For the next three years, the county was placed under court-ordered supervision to ensure compliance with desegregation requirements, yet despite supervision being lifted in 1978, the county has voluntarily committed to continuing its desegregation and school busing policies. In 40 years, an entire community’s perspective on diversity and schooling has completely reversed, yet still this policy remains under attack.

House Bill 151 has not been the only recent challenge to the busing and districting policies of JCPS. An inordinate amount of challenges have sprung up since 2000, when the U.S. District Court ruled that racial quotas could not be the primary determinant for school diversity. The court argued that the county had overcome the racial conflicts that had historically blighted the community, and therefore the consideration of race had become unnecessary and potentially divisive.

In response, JCPS remained committed to its diversity policy, and it decided to restructure its metric to incorporate household income, education level, location, and more in addition to race. Currently, families can select the school they would prefer their child to attend, including magnet schools, and students are assigned to schools based on JCPS’s metric and the wishes of the family. There is no guarantee that you will be assigned to your preferred school, and this stipulation, in addition to factoring in race, has brought about consistent legal challenges.

In 2006, Crystal Meredith, the parent of a JCPS student, sued the school district for violating the Equal Protection Clause of the Fourteenth Amendment by requiring her child to attend a school other than the one nearest to their home. The District Court ruled in favor of JCPS, citing that the school had a compelling interest for maintaining racial diversity, and the U.S. Circuit Court upheld the ruling. However, the case was appealed to the Supreme Court and in Meredith v. JCPS the Court controversially ruled in favor of Meredith in a 5-4 decision. Chief Justice John Roberts famously wrote in the majority opinion that, “The way to stop discrimination on the basis of race is to stop discrimination on the basis of race.”

Following this controversial decision JCPS has needed to further retool its desegregation metrics and has been confronted with even more legal challenges. In 2012, the Kentucky Supreme Court upheld JCPS’s ability to decide where to assign students.

However, House Bill 151 could undo this ruling. State Rep. Kevin D. Bratcher (R), who is a sponsor of the bill and represents part of Jefferson County, says that the bill aims to bring common sense to an unfair system, and warns, “We have to look at what we’re giving up for desegregation.”

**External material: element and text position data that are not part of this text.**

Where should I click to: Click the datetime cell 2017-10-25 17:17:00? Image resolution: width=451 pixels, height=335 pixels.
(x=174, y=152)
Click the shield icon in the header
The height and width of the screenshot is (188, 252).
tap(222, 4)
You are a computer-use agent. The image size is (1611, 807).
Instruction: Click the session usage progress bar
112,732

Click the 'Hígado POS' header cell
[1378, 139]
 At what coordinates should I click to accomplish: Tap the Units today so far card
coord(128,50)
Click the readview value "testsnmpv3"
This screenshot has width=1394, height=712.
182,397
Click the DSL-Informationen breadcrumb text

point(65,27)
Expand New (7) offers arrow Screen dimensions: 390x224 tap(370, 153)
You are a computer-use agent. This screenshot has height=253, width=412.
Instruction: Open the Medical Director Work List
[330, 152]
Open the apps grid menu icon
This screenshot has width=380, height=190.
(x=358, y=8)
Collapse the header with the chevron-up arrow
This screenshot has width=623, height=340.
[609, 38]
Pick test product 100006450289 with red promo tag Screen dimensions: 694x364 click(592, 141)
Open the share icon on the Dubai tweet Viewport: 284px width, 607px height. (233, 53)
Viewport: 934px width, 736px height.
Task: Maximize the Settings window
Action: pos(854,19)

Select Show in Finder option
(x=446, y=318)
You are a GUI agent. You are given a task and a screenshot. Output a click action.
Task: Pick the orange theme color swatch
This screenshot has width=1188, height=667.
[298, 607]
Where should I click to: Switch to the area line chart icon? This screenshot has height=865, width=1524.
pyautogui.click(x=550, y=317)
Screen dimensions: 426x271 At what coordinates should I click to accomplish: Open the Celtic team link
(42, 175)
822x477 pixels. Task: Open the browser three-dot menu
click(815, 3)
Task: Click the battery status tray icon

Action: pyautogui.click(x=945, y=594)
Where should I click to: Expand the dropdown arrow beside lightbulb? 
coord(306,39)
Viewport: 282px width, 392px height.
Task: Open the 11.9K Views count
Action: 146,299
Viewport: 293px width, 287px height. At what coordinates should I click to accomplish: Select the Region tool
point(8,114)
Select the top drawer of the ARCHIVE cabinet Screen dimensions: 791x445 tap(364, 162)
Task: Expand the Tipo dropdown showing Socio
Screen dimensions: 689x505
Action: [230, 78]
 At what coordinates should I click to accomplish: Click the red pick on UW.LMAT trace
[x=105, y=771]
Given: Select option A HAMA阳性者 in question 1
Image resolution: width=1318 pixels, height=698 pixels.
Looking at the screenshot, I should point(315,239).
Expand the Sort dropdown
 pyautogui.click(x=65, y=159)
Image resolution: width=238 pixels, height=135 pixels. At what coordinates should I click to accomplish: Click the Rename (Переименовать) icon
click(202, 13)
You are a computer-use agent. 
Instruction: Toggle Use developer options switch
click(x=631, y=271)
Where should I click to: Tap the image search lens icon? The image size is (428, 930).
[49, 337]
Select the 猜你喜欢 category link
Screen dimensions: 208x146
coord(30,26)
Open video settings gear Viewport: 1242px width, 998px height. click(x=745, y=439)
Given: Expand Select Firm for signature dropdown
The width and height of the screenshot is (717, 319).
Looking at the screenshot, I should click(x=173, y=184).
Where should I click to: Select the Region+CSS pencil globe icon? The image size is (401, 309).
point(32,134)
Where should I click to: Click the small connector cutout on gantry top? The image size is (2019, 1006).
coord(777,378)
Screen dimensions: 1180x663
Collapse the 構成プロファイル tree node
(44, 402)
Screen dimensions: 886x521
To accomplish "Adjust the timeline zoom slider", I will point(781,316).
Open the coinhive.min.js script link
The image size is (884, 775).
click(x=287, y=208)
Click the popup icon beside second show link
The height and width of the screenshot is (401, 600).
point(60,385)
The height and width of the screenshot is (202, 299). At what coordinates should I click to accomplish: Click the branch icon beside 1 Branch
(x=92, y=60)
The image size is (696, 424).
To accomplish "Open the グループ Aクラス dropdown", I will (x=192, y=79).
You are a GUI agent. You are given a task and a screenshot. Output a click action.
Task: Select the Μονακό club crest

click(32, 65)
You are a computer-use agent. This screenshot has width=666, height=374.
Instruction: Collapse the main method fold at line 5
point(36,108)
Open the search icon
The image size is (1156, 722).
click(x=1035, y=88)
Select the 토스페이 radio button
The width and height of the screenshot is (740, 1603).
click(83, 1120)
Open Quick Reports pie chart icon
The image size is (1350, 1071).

Bratcher and the supporters of this bill view desegregation as an option so long as it does not inconvenience residents in any way. He shows a complete disregard for the majority of Jefferson County residents who have learned first-hand about the social benefits of diversity. The Republican controlled state legislature sees nothing wrong with disregarding the will of the people.

Bratcher’s dangerous ideological myopia typifies today’s Republican agenda, which displays a quasi-racist underbelly. The three Steves—King, Bannon, and Miller—are shining examples of this influential underbelly. Conservatives refuse to crackdown on the increase in white nationalism and terror by white supremacists, but they don’t hesitate to undermine structures that promote and sustain diversity. Additionally, concerning JCPS, and other legal challenges, they have the gall to employ “post-racial” arguments for invoking the Fourteenth Amendment, which granted citizenship to African Americans, and racial equity policies from the civil rights era as examples of denying rights to white Americans. They are using our established tools for social progress as implements for collective regression.

JCPS should be a shining example for the entire nation about the transformative benefits of promoting diversity in the classroom and beyond. In 40 years, a violent hotbed of racial confrontations has evolved into a community that is desperately working to sustain its cherished diversity. Today’s conservative movement seeks to swiftly destroy this progress.